We then had time for a quick lunch in the VC cafeteria and then broke our 100 person group into two to start the tour. This was, mind you, not the typical tour you get when you visit JSC! We first headed over to Mission Control ... yes, THE MCC which was currently running STS-132. We got to sit in the gallery and watch them finish up the EVA and have Ed Van Cise (@Carbon_Flight), a Flight Director for the ISS, speak to us.
If this wasnt enough, we then made our way through the labyrinth that is Building 30 down to the historic Apollo Mission Control. Why Annie, you might say, the Apollo Mission Control is on the regular tour. Well, yes, and no. Normally you get to go to the gallery for the Apollo MC and just look in the room, we got to go in the room, press buttons, sit in the Flight Director's chair and wave back at the people on the "regular tour" in the gallery. It was fantastic!
This day couldnt get any better, right? .... WRONG! Where we headed to next was the place I have been wanting to see for years and was the most excited about (although MCC was pretty darn neat!) ... The Neutral Buoyancy Lab (NBL)! Thats right, the ridiculously giant, perfectly clear swimming pool with life-size shuttle cargo bays and the ISS in parts in it so astronauts can train on them. To make it even better, there were multiple astronauts in the pool (each with 4 safety divers) training when we were there. This massive training facility is beyond description. The only thing that would have made it better was to have been able to go diving in the pool, but alas, only NASA-certified divers are allowed.
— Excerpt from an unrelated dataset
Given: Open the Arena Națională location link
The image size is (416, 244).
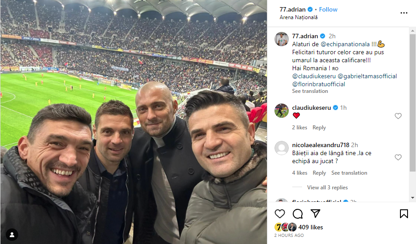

By this point, I am beyond a happy camper. But we are still not done with the tour! We next head over to the Space Vehicle Mockup Facility (SVMF) to see the shuttle, Soyuz, and ISS trainers. We, of course, get an astronaut tour-guide, Dave Leestma, and also get to see STS-133 crew as they practice their post-liftoff suiting procedures. In this building they also have the new Lunar Electric Rovers, and some other robotic prototypes for future space operations. All very neat to see.
We then capped off the day with a visit to the Rocket Park and the Saturn V rocket, which I have seen many times but am still impressed by its size every time I do.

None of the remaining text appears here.